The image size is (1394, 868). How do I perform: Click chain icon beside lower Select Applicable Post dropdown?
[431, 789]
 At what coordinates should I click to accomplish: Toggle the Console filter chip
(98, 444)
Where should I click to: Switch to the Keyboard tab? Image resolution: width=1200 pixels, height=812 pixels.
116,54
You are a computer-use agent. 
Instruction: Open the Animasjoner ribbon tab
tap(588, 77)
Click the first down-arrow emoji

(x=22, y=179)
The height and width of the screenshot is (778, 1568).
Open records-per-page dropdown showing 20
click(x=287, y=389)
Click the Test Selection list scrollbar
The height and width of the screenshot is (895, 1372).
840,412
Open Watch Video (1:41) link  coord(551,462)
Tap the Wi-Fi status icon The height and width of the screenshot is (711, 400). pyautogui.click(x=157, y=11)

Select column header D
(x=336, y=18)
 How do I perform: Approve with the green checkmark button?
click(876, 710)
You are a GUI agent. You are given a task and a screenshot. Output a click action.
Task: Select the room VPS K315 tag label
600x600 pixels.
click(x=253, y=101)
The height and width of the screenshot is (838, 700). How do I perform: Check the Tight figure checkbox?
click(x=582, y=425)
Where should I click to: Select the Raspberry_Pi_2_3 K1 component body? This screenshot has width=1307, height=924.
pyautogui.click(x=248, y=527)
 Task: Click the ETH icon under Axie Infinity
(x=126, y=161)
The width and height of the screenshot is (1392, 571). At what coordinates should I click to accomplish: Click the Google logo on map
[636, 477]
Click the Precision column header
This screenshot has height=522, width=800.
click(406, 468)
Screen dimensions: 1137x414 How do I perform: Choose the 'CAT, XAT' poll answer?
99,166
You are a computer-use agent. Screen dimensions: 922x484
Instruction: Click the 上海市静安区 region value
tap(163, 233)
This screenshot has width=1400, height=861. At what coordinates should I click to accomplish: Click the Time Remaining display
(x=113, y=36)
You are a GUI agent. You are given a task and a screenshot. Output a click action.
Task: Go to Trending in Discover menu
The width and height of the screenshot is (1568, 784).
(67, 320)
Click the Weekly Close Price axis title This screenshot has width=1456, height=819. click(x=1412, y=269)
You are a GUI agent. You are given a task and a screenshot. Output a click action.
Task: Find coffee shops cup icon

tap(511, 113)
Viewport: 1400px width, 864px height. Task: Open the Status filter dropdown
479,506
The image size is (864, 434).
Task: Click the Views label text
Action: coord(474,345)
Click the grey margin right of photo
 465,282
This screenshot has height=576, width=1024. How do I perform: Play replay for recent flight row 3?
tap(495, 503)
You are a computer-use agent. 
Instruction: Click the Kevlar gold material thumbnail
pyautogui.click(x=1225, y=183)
════════════════════
Quote the entire listing above word for word, from its first line to its last.

The image size is (1394, 868). How do I perform: Click chain icon beside lower Select Applicable Post dropdown?
[431, 789]
 At what coordinates should I click to accomplish: Toggle the Console filter chip
(98, 444)
Where should I click to: Switch to the Keyboard tab? Image resolution: width=1200 pixels, height=812 pixels.
116,54
You are a computer-use agent. 
Instruction: Open the Animasjoner ribbon tab
tap(588, 77)
Click the first down-arrow emoji

(x=22, y=179)
The height and width of the screenshot is (778, 1568).
Open records-per-page dropdown showing 20
click(x=287, y=389)
Click the Test Selection list scrollbar
The height and width of the screenshot is (895, 1372).
840,412
Open Watch Video (1:41) link  coord(551,462)
Tap the Wi-Fi status icon The height and width of the screenshot is (711, 400). pyautogui.click(x=157, y=11)

Select column header D
(x=336, y=18)
 How do I perform: Approve with the green checkmark button?
click(876, 710)
You are a GUI agent. You are given a task and a screenshot. Output a click action.
Task: Select the room VPS K315 tag label
600x600 pixels.
click(x=253, y=101)
The height and width of the screenshot is (838, 700). How do I perform: Check the Tight figure checkbox?
click(x=582, y=425)
Where should I click to: Select the Raspberry_Pi_2_3 K1 component body? This screenshot has width=1307, height=924.
pyautogui.click(x=248, y=527)
 Task: Click the ETH icon under Axie Infinity
(x=126, y=161)
The width and height of the screenshot is (1392, 571). At what coordinates should I click to accomplish: Click the Google logo on map
[636, 477]
Click the Precision column header
This screenshot has height=522, width=800.
click(406, 468)
Screen dimensions: 1137x414 How do I perform: Choose the 'CAT, XAT' poll answer?
99,166
You are a computer-use agent. Screen dimensions: 922x484
Instruction: Click the 上海市静安区 region value
tap(163, 233)
This screenshot has width=1400, height=861. At what coordinates should I click to accomplish: Click the Time Remaining display
(x=113, y=36)
You are a GUI agent. You are given a task and a screenshot. Output a click action.
Task: Go to Trending in Discover menu
The width and height of the screenshot is (1568, 784).
(67, 320)
Click the Weekly Close Price axis title This screenshot has width=1456, height=819. click(x=1412, y=269)
You are a GUI agent. You are given a task and a screenshot. Output a click action.
Task: Find coffee shops cup icon

tap(511, 113)
Viewport: 1400px width, 864px height. Task: Open the Status filter dropdown
479,506
The image size is (864, 434).
Task: Click the Views label text
Action: coord(474,345)
Click the grey margin right of photo
 465,282
This screenshot has height=576, width=1024. How do I perform: Play replay for recent flight row 3?
tap(495, 503)
You are a computer-use agent. 
Instruction: Click the Kevlar gold material thumbnail
pyautogui.click(x=1225, y=183)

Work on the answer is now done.